Question

The decomposition of $N{}_2O{}_5$dissolved in carbon tetrachloride occurs as follows.
$N{}_2O{}_{5(solution)} \rightleftharpoons 2NO{}_{2(solution)} + \dfrac{1}{2}O{}_{2(g)}$
This reaction is first order and its rate constant is $5.0 \times 10{}^{ - 4}\sec {}^{ - 1}$. If initial concentration of $N{}_2O{}_5$ for this reaction is $0.5 \times 10{}^{ - 4}$mole$litre{}^{ - 1}$, then
A. What will be the initial reaction rate?
B. What will be the half life period of this reaction?
C. What will be the concentration of $N{}_2O{}_5$ and $NO{}_2$ at the end of $50$ minutes after the starting of the reaction?

Answer 1

To solve the following question we need to know the chemical kinetics of the given reaction. Chemical kinetics is contrasted with thermodynamics, which deals with the direction in which the process will occur. It investigates experimental conditions that influence the speed of chemical reaction and gives the information about the reactions transition as well as mechanism states which help us describe the characteristics of a chemical reaction.

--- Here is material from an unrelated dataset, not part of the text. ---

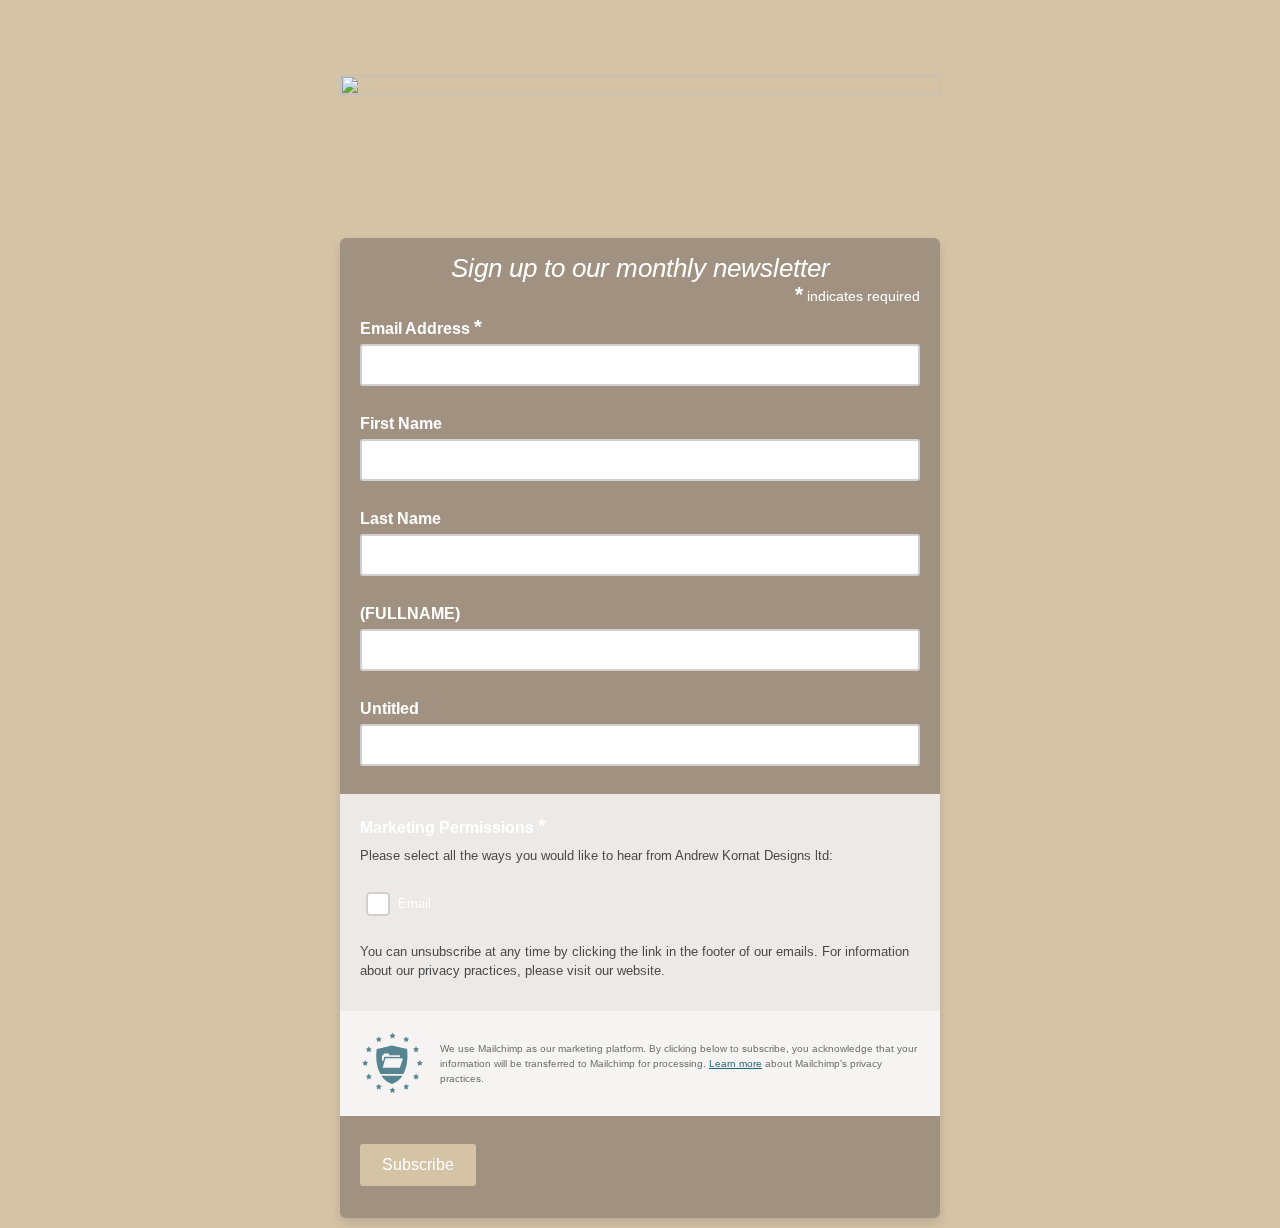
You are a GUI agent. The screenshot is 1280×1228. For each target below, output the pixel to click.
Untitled (389, 708)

Complete step by step answer:
A reaction in which the rate of reaction is directly proportional to the concentration of the reacting substance. It is given by the expression
Rate$= \dfrac{{ - d[N{}_2O{}_5]}}{{dt}} = k[N{}_2O{}_5]{}^1$
In the following question,
$k = 5 \times 10{}^{ - 4}s{}^{ - 1}$and $[N{}_2O{}_5] = 0.5M$
When these values are substituted we get,
Initial rate
$= 5 \times 10{}^{ - 4} \times 0.5 \\\ = 2.5 \times 10{}^{ - 4}M/s \\\$
B) The half life of a reaction is defined as the time taken for the concentration of a reactant to reach half of its initial concentration,i.e. the time taken for a reactant concentration to reach half of its initial reaction. It denoted by $t{}_{\dfrac{1}{2}}$
Half life for first order reaction is given as ;
$= t{}_{\dfrac{1}{2}},[N{}_2O{}_5] = \dfrac{{2[N{}_2O{}_5]{}_0}}{2} \\\ = t{}_{\dfrac{1}{2}} = \dfrac{{0.69}}{k} \\\ = t{}_{\dfrac{1}{2}} = 1380s \\\ = 23\min \\\$
C) The rate law for a chemical reaction is the reaction rate with concentration of the reactants. For the general reaction $aA + bB \to CaA + bB \to C$where there is no intermediate steps in its reaction mechanism. This law is given by $r = k[A]{}_x[B]{}_y$
Rate law of first order reaction is given as,
$\ln \left( {\dfrac{{[N{}_2O{}_5]{}_0}}{{[N{}_2O{}_5]{}_t}}} \right) = kt$
$= \ln \left( {\dfrac{{0.5}}{x}} \right) = 5 \times 10{}^{ - 4} \times 3000 \\\ = x = [N{}_2O{}_5] = 0.11M \\\ = [NO{}_2] = 2 \times (0.50 - 0.11) \\\ = 0.78M \\\$
Note: We should keep in mind that there are lots of factors that affect the rate of reaction such as the nature of the reactant, physical state, and concentration, the surface area of solid state, temperature, catalysts, pressure and absorption of light.